## SELECTED PASSAGE
When I first read those articles, I often cringed. Both at their patronising, vaguely Orientalist tone and the fact that I know we have a knack for hijacking our own success.
But a couple of years on and there’s a steady stream of real tourists. The kind of tourists armed with North Face backpacks, battered Birks and a sunburn. The kind of tourists who stand bewildered at an intersection in the street, pull out their Lonely Planet and cogitate.
Every time I see a bemused Scandinavian in flip-flops and shorts taking a photo of an innocuous wall in Hamra, while a confused bakery shop owner looks on in utter confusion, I smile to myself. The baker slaps some cheese onto a piece of circular dough, wipes his hairy knuckles on his off white apron and shrugs. Ajenib. I have no idea what the Scandi sees on that wall, but I’m happy he sees it. And I’m happy it’ll end up on his Flickr and Facebook and that his network of friends will see it. And that they’ll flock here.
Tourists and our interactions with them are terribly important. The more we meet people from around the world, the more we come to accept them, as cheesy and redundant as that sounds. Places stop being abstract, they become embodied by a real individual. There’s an interaction that sticks in your mind.
One of my favourite hangouts in Beirut is Torino Express. It was one of the first bars to open in Gemmayze, before it became a petting zoo full of pony-tailed pot-bellied valets and management consultants. It’s not much to look at, just a stunted hallway basking in red neon. But it’s my real life equivalent of Cheers. A refuge for anyone who wishes to eschew the touch-screen, uber-designed clinical Beirut that has emerged over the past few years. And it’s always full of tourists. Their battered guidebook resting on the creaky wooden tables, more often than not serving as coasters.

## SUPPLIED RECORDS
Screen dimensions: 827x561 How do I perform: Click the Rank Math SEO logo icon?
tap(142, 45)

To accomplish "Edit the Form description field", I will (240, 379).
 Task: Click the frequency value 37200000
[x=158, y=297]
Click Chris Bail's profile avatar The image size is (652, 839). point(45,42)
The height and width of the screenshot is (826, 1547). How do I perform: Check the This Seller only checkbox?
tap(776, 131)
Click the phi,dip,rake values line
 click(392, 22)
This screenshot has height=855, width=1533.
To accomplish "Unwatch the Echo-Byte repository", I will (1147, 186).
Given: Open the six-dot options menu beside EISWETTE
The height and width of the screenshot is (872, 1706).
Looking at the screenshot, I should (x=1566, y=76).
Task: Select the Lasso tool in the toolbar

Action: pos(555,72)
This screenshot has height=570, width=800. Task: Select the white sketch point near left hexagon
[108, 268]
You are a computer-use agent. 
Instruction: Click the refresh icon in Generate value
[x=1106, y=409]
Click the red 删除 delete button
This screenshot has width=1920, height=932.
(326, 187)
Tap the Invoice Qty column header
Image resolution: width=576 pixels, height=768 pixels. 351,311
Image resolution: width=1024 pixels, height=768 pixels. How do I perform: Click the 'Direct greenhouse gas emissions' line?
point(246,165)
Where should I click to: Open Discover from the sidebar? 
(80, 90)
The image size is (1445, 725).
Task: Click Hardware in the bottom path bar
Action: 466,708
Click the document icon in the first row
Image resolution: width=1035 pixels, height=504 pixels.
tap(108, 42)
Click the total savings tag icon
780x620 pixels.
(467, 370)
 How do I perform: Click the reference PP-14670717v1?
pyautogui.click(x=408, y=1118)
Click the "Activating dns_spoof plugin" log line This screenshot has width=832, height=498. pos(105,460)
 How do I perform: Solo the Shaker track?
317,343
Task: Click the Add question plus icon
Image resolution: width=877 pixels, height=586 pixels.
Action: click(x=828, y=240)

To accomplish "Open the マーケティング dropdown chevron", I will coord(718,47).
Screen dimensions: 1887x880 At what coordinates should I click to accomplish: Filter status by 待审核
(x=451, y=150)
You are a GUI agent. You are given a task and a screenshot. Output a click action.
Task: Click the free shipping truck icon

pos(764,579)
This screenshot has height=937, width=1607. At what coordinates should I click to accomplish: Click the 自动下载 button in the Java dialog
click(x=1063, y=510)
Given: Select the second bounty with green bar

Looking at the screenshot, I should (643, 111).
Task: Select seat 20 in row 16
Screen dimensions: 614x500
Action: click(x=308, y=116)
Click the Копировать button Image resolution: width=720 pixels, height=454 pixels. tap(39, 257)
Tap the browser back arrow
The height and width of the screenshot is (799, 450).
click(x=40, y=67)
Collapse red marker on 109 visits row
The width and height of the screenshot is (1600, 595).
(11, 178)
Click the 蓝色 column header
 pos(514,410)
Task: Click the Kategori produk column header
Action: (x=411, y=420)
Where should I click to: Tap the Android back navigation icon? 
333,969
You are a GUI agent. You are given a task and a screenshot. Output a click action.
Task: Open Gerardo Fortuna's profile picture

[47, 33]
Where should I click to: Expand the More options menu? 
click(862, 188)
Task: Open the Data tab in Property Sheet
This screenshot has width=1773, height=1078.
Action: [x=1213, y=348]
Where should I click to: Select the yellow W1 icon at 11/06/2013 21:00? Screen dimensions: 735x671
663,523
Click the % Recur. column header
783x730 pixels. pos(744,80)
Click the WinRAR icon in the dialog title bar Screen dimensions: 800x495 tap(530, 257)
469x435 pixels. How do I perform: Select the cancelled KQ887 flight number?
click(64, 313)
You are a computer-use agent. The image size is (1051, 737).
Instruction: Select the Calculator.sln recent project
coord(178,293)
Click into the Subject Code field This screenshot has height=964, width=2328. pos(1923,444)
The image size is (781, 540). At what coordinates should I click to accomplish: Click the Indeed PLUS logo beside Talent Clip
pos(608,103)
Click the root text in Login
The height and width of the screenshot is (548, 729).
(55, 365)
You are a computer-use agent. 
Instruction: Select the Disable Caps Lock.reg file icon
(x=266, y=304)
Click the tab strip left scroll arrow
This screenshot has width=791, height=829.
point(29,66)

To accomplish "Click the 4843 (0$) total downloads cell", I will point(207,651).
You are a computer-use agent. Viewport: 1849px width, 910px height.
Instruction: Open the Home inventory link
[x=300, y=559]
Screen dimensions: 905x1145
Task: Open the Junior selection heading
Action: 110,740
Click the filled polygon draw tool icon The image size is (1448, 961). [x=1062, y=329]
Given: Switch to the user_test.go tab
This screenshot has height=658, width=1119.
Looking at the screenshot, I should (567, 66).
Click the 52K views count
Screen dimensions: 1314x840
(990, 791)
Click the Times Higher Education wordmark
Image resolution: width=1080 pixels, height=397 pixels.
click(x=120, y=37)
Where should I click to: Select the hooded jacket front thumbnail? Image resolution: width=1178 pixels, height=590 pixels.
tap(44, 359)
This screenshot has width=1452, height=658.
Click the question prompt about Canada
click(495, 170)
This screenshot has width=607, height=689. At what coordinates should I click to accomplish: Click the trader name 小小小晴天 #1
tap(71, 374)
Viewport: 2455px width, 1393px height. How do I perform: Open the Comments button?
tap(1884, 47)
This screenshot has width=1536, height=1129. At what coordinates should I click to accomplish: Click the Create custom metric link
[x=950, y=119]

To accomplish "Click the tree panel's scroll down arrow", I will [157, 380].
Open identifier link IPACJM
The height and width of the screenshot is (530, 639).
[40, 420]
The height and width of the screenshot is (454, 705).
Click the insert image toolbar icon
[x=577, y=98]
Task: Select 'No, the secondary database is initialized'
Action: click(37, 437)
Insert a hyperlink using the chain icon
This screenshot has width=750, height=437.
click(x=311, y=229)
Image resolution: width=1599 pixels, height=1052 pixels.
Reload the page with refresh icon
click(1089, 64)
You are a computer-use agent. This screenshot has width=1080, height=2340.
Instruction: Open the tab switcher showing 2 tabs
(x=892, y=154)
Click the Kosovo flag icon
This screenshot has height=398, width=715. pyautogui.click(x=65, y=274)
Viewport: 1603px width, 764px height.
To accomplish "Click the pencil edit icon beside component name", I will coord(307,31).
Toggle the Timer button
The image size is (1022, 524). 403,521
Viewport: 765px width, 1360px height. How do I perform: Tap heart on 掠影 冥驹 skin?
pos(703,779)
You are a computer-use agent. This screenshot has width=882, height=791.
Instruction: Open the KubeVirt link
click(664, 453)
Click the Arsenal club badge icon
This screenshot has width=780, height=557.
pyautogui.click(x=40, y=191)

## REQUIRED ACTION
Answer these questions from the passage about tourists in Beirut.
(a) What guidebook do the tourists standing at an intersection pull out?
(b) What does the baker in Hamra put onto the piece of circular dough?
(c) In which part of Beirut was Torino Express one of the first bars to open?

## WRITTEN ANSWER
(a) Their Lonely Planet.
(b) Some cheese.
(c) Gemmayze.